*Work order:* In the records below, find the line containing "Toggle the shadows display button", then reproduce that line and every one after it to the end, exactly and alone.

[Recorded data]
Segment Open

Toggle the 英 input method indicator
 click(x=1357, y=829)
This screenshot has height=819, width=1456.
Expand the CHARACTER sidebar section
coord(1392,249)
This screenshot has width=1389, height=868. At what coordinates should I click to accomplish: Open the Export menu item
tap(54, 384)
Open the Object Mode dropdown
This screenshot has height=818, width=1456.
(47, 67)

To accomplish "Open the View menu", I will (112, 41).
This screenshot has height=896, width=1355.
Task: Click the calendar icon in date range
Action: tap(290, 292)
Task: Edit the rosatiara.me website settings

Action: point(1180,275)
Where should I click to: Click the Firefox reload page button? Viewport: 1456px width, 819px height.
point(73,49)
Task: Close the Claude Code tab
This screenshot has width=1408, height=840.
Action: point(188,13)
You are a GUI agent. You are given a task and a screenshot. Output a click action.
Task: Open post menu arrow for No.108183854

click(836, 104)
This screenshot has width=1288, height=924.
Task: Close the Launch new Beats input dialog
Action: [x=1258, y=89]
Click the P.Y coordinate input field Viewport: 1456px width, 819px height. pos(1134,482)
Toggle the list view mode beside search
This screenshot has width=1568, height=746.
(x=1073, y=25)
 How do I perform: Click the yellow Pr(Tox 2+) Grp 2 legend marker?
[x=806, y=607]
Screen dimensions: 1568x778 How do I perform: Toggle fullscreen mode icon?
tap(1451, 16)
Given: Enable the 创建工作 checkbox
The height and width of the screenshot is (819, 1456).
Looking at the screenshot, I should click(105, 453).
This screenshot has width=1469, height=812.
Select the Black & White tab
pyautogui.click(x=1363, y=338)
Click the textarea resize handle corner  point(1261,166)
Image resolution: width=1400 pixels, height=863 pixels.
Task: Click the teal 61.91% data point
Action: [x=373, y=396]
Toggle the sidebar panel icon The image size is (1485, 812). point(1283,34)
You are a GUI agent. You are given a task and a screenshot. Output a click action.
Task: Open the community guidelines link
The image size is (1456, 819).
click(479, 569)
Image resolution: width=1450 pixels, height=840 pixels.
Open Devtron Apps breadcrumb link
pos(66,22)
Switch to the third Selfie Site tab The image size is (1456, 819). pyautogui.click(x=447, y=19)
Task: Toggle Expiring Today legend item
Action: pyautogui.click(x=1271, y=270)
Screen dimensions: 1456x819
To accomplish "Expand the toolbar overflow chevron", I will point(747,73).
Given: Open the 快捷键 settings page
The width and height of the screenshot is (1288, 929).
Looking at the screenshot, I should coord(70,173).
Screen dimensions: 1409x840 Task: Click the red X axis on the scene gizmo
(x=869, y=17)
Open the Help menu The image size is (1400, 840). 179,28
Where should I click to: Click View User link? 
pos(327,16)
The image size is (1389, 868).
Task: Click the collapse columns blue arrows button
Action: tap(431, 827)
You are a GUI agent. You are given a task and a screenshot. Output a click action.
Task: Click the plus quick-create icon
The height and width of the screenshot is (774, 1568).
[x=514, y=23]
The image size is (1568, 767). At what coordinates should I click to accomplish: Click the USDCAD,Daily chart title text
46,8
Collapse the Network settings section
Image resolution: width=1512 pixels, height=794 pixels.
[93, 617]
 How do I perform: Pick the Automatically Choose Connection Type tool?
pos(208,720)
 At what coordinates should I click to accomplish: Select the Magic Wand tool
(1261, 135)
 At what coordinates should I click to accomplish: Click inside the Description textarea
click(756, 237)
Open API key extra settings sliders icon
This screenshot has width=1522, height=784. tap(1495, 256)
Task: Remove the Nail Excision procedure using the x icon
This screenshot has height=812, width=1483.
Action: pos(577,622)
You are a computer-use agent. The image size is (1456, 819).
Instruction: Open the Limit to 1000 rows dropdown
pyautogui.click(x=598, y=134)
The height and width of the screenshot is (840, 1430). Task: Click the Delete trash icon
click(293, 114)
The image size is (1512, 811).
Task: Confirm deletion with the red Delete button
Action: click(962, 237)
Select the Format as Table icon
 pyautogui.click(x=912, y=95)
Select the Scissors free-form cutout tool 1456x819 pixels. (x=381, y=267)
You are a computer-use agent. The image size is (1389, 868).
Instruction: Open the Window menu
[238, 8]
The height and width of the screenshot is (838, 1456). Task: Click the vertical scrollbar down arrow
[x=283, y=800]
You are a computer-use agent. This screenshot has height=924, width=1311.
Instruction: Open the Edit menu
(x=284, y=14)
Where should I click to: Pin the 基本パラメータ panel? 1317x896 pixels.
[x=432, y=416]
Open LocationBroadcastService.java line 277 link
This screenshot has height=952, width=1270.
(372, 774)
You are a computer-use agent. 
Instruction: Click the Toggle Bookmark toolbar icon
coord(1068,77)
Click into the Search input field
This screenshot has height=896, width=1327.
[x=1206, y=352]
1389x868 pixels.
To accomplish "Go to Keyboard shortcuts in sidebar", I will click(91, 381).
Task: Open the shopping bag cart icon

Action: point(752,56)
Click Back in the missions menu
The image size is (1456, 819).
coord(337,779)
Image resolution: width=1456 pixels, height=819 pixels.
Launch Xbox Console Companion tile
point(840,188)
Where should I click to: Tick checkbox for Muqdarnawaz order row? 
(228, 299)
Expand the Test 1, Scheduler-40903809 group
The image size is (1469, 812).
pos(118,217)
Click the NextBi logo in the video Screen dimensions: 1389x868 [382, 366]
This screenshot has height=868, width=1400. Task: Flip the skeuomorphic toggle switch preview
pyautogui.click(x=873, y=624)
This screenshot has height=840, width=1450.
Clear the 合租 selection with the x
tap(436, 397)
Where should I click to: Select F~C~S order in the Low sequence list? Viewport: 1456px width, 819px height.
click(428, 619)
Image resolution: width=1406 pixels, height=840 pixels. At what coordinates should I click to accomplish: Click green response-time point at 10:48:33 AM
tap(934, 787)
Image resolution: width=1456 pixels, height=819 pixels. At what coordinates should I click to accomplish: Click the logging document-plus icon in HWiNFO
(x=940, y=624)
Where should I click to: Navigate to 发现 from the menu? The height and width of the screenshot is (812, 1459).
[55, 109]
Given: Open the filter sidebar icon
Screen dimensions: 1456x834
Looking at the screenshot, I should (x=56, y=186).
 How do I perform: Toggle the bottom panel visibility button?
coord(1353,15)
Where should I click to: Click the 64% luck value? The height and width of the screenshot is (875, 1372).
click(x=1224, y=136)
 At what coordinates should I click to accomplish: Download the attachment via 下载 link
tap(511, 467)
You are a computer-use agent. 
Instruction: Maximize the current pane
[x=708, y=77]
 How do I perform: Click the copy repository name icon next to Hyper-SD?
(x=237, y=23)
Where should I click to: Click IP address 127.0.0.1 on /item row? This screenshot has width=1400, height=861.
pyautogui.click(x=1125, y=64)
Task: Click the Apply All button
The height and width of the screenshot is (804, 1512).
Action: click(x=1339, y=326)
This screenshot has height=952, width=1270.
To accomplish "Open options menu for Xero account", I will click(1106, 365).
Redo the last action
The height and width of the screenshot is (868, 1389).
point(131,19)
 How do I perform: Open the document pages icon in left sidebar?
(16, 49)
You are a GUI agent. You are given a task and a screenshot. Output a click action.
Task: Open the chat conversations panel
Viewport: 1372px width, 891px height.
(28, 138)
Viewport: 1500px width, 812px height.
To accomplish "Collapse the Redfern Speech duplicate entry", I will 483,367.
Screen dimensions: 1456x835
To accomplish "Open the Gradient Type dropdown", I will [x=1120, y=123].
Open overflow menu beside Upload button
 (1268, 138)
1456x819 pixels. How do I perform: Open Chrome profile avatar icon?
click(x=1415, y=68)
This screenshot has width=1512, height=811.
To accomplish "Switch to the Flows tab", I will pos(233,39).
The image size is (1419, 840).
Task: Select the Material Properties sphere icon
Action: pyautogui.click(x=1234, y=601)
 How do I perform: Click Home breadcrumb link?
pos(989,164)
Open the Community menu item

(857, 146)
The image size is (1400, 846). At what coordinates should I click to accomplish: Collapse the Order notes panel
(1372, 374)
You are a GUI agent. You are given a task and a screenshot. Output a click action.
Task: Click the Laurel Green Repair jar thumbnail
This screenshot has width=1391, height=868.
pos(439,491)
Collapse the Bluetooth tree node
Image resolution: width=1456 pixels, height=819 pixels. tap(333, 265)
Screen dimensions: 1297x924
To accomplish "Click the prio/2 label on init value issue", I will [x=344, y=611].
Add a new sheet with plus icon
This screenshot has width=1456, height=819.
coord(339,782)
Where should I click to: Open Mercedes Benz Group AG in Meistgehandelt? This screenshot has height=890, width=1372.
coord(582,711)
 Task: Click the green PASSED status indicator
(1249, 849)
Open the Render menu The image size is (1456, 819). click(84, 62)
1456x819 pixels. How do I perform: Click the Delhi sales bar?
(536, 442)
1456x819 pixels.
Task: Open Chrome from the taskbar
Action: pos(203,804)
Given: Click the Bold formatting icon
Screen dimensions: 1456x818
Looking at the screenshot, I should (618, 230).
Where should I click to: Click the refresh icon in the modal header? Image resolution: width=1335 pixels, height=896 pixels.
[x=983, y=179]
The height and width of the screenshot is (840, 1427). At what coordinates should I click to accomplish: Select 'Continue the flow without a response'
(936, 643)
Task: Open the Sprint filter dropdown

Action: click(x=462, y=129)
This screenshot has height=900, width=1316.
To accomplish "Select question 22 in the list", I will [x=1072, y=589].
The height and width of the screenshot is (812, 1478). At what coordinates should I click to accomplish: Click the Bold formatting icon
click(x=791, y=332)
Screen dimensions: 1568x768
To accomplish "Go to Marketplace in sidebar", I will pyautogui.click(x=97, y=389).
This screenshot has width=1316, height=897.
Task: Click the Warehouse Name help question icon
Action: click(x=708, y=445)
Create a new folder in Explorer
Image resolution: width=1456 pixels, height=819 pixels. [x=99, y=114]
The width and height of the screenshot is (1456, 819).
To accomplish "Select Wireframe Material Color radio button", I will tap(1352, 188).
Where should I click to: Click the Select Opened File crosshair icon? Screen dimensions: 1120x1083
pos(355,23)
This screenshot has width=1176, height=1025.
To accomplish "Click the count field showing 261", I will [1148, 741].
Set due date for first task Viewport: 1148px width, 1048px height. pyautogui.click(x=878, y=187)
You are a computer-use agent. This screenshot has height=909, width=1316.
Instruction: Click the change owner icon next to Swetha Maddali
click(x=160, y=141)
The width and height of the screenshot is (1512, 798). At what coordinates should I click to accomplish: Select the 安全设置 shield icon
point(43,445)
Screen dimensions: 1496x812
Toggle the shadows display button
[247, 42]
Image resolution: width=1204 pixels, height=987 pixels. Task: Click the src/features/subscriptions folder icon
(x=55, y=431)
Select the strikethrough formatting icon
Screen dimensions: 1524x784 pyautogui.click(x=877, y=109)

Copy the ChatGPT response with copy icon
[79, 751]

Segment Closed

*Response:*
Toggle the shadows display button
[247, 42]
Image resolution: width=1204 pixels, height=987 pixels. Task: Click the src/features/subscriptions folder icon
(x=55, y=431)
Select the strikethrough formatting icon
Screen dimensions: 1524x784 pyautogui.click(x=877, y=109)

Copy the ChatGPT response with copy icon
[79, 751]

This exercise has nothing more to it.